When you left, Baseball Dads started to pop up everywhere: the man in the Royals hat at Arts Fest looking at green-glazed ceramics, or the car mechanic who changes my oil and fixed my calipers last June. A Baseball Dad could be any man at the grocery store carrying the right build. Dad-ish. Fit-ish. Baseball-ish. There was the running joke between me and my friend, Shane, about the Baseball Dad who coached the fourth-grade team my son, Beck, was on. Before practice, I’d throw the ball with Beck, and when Baseball Dad got there, he’d say, “Great arm,” or “Nice one,” or “Looking good.” The first time this happened, I sighed when he walked away, squinting my eyes to see if he had a wedding ring. For an instant, I thought he was talking to me.   

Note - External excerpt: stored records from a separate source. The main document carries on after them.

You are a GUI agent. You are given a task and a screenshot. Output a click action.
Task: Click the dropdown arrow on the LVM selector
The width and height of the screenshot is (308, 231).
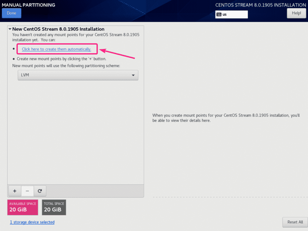tap(133, 75)
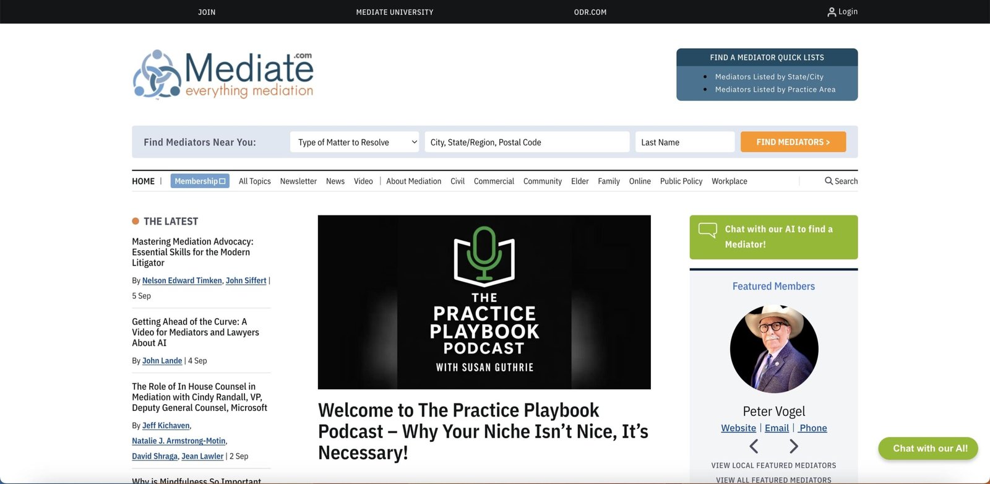Open the John Lande author link
Viewport: 990px width, 484px height.
162,361
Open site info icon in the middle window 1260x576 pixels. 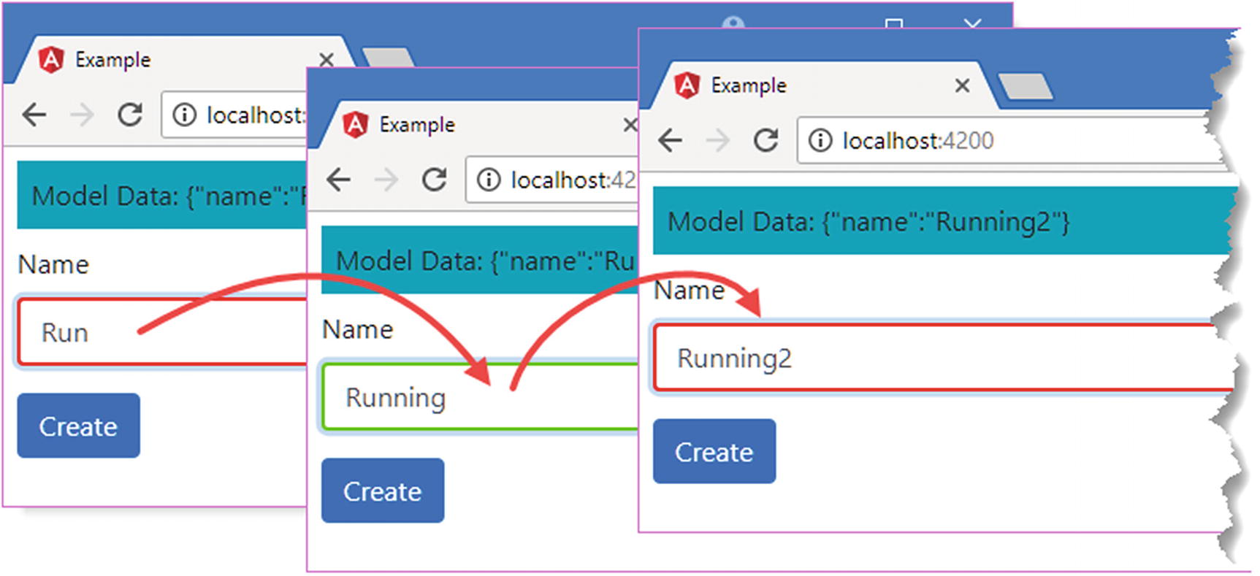488,180
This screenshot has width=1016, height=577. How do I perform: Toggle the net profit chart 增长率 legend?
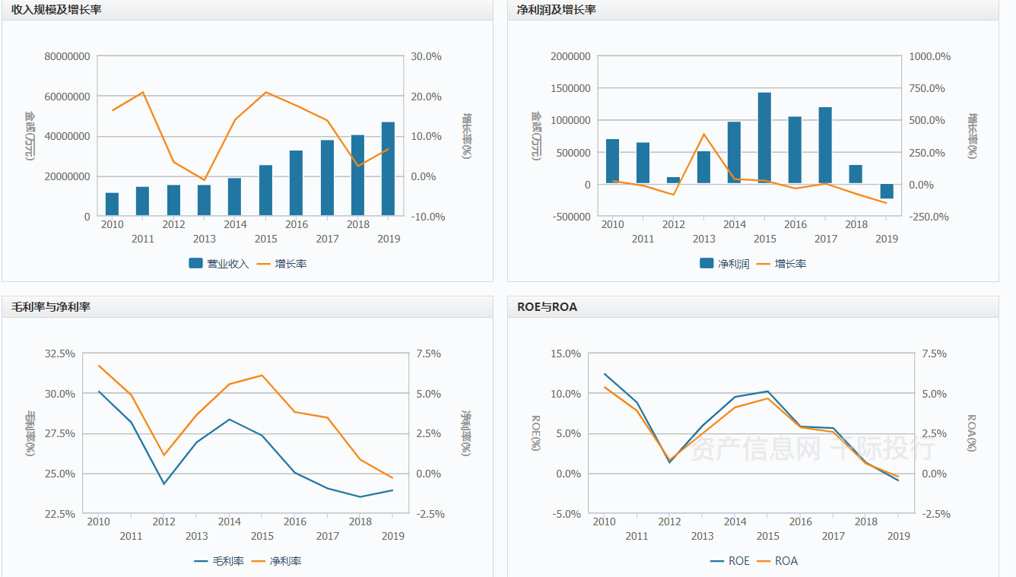click(x=782, y=264)
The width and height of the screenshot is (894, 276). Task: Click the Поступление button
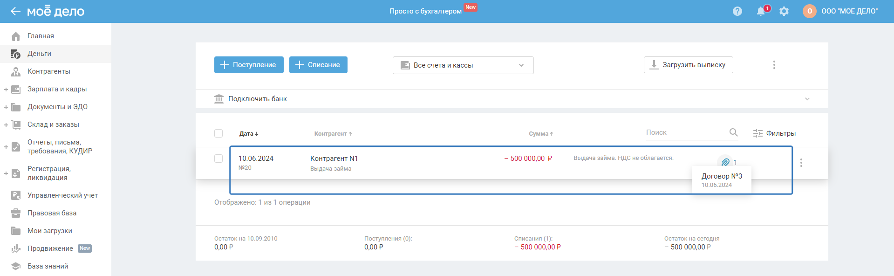coord(248,65)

I messaged Shane after the first practice. “I think I’m in love with Beck’s coach.” 

“What’s he like? Does he have nice arms?”  Shane asked.

“A+ arms. He wears Raybans when it’s sunny out and has a nice smile.” I paused, adding, “That’s enough for me right now.” 

Enough for me was anything that kept me from getting too quiet, too serious – whether it was fantasizing about another life with Baseball Dad (or anyone who was kind to me, really) or porch nights with Shane, where we laughed at Tinder profile pictures featuring men holding a big ass trout or bass. 

Sometimes, Shane would just listen to me cry. 

Beck recognized the moments I got too quiet, too. Perhaps the giveaway was the shape my face took when a memory resurfaced. Perhaps my son could hear my heartbeat increase or the way I forgot to breathe when overcome with that quiet. 

Beck would just smile. He would say, “Breathe,” and I would breathe.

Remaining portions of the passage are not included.